A couple of things are apparent immediately.  First, the sequence of words grows pretty fast.  Each subsequent stage has about five times the number of letters as does the previous stage.  The 12th stage is almost 200 million letters long!

Second, the beginning of each subsequent stage is just the entirety of the previous stage.  This means that, when taken to the infinity stage, the resulting sequence of words is a self-referential fractal sequence.  It is self-referential in that it spells itself.  That is, if you were to spell each word, in order, using the phonetic alphabet, the result would be the same as reading the list.  This follows from how the sequence was created in the first place, by replacing each letter with its respective code word.  The fractal nature of the sequence means that the infinite sequence contains infinite copies of itself.  One way to see this is by reversing the creation process—replace each word with its first letter and you recover the sequence.  Alternatively, list the sequence in a column, each word below its predecessor.  Start with “romeo” and highlight it.  It has five letters, so count down five words and highlight “oscar” (it’s the third occurrence).   Count down five more words for the five letters in “oscar” to “mike” and highlight it.  Four more words (for the four letters in “mike”) to “echo,” and then four more words to another “oscar.”  The highlighted words are the original sequence.  In concept (with an infinite sequence), you could delete the non-highlighted words and repeat this process forever, always coming back to the same sequence.
  • romeo
  • oscar
  • mike
  • echo
  • oscar
  • oscar
  • sierra
  • charlie
  • alfa
  • romeo
  • mike
  • india
  • kilo
  • echo
  • echo
  • charlie
  • hotel
  • oscar
  • oscar
  • sierra
  • charlie
  • alfa
  • romeo
So what about juliett?  Juliett has a similar sequence, beginning:  juliett uniform lima india echo tango tango uniform november india foxtrot oscar romeo mike lima india mike alfa india november delta india alfa echo charlie hotel oscar tango alfa november golf oscar tango alfa november golf oscar.  It too grows quickly, quintupling the number of letters at each stage.  By its 12th stage, this sequence has over 350 million letters.  Interestingly, the letter “j” only occurs once in this infinite sequence, at the very beginning.  That’s because there are no code words in the alphabet that contain j, aside from juliett, which begins with j.  The self-reference and fractal stuff about the romeo sequence hold for juliett’s, as well.

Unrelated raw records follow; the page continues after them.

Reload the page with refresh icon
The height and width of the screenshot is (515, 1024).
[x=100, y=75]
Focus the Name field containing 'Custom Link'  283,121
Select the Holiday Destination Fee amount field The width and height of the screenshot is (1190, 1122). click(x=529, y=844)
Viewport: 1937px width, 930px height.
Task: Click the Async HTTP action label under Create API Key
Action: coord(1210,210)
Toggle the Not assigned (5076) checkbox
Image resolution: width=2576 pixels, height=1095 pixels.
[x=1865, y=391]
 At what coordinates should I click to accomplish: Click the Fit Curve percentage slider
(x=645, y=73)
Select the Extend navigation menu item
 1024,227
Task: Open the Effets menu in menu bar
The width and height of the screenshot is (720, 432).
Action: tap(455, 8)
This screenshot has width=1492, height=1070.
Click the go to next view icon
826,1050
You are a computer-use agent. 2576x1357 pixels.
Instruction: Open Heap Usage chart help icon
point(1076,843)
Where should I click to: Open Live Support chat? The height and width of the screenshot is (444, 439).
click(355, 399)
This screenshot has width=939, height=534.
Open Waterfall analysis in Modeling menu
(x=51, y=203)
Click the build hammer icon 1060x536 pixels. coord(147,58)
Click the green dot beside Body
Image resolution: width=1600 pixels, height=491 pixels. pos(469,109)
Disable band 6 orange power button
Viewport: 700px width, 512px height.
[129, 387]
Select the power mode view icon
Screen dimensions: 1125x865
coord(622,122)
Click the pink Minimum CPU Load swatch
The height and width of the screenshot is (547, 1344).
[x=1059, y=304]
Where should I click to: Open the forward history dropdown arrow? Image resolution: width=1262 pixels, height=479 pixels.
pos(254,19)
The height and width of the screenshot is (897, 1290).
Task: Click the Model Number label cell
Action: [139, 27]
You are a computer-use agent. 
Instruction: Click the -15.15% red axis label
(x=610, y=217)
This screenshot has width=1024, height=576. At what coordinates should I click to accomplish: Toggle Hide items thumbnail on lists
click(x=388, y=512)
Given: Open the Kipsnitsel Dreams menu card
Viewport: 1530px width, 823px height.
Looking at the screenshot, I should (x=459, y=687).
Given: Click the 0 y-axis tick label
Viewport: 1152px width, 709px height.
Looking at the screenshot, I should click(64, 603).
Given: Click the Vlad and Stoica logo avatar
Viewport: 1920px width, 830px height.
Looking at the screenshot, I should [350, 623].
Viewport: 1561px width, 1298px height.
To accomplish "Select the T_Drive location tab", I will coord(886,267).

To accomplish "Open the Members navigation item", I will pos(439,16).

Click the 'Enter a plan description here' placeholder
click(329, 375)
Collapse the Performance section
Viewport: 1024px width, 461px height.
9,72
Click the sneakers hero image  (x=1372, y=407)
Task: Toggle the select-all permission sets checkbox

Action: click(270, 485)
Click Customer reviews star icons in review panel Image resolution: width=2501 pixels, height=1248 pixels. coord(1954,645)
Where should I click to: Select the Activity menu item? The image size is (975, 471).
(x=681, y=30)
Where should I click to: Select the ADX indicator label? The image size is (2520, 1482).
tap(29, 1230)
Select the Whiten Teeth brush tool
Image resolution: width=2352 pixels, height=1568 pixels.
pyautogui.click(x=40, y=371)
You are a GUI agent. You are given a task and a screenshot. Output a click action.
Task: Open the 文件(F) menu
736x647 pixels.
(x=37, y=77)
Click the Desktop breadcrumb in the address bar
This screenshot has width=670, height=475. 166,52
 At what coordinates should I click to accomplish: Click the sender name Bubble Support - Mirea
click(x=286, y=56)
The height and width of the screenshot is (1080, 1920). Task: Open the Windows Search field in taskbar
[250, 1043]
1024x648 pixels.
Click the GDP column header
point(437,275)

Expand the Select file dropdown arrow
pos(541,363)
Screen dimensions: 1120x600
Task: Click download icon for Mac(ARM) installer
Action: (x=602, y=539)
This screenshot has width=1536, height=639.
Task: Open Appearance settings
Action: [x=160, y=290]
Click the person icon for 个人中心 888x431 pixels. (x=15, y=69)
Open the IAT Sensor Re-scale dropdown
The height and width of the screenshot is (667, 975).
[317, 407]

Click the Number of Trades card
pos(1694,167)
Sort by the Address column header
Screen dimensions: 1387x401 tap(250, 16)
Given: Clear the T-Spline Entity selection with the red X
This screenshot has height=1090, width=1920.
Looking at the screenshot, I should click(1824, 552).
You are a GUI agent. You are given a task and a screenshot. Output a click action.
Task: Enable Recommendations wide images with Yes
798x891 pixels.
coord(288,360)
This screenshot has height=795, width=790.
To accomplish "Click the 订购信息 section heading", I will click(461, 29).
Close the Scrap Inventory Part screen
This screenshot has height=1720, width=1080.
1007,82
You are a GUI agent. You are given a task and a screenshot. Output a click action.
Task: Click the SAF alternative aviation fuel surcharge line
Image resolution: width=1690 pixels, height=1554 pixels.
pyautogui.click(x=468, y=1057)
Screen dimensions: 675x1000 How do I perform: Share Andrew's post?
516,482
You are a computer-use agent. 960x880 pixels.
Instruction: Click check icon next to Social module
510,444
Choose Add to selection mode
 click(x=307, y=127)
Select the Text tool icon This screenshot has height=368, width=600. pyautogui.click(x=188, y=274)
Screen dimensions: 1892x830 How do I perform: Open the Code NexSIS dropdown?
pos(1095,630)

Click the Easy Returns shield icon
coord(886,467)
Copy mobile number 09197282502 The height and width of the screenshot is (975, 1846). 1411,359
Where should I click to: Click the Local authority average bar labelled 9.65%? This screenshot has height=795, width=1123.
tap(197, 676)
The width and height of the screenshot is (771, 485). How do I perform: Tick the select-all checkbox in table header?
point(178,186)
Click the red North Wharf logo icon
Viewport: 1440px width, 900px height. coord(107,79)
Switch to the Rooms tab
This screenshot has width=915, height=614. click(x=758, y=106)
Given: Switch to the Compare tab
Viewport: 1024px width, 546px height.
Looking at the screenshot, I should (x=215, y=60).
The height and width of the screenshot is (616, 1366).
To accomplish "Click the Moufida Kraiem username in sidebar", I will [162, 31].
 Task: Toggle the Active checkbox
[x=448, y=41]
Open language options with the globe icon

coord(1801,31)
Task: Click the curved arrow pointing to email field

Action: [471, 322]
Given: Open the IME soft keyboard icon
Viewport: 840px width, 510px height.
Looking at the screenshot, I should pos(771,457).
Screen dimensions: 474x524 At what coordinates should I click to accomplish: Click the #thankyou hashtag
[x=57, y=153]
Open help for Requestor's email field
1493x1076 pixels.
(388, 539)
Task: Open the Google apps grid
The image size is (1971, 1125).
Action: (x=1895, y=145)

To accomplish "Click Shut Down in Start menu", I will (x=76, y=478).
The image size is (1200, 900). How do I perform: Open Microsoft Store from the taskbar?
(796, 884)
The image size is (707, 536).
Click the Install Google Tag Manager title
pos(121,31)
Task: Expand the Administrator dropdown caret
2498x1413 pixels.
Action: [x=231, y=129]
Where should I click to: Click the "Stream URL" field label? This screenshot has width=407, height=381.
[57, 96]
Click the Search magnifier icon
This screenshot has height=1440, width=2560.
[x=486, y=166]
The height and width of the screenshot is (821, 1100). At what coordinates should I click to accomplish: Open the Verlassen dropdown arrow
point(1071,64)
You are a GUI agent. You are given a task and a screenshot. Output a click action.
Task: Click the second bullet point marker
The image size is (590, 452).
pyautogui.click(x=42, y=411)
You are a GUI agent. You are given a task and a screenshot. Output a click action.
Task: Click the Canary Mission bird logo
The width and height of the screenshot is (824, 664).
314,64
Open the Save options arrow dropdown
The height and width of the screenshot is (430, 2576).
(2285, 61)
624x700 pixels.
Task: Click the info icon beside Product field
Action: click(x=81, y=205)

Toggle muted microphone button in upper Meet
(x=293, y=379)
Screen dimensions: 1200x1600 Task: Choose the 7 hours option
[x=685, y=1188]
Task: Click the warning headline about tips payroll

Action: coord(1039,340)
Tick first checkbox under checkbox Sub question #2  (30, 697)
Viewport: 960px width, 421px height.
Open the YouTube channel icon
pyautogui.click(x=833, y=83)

And what does all this have to do with the image at the top of this post?  For either sequence (or for any of the other 24), each letter can be replaced with a number from 1 (for "a") to 26 (for "z").  These numbers can then be used to create images.  To see how, look at the picture below.  Imagine that you’re at the “start” point and getting ready to draw a line off to the right.  Instead, you turn left 45 degrees and draw a line one unit long.  Then, turn left again by 45 degrees and draw another line.  Repeat this six more times and you’ll have the red octagon.

Increase the turn angle to 60 degrees and you’ll get the hexagon.  The other shapes come from turning left 72, 90, and 120 degrees, respectively, before drawing the line.  And the star at the bottom comes from turning right 144 degrees before drawing.  The point is that, this process of turning a set amount and then drawing a line can lead to many different images.

For “Romeo,” at the top of this page, the turn was about 179 degrees left (almost straight back on itself) for each of 100,000 steps.  However, the lengths of the lines varied.  Each segment was from 1 to 26 units long, depending on the corresponding letter in the romeo sequence.  That is, the first segment was 18 units long, as r is the 18th letter.  Below is “Juliett.”


Here, each segment is the same length, but the amount of turning varies.  Each turn is about 179 degrees multiplied by the number for the letter in the juliett sequence.

These last two images, “Romeo and Juliett I” and “Romeo and Juliett II,” use both sequences in determining the amount to turn and the lengths of the segments.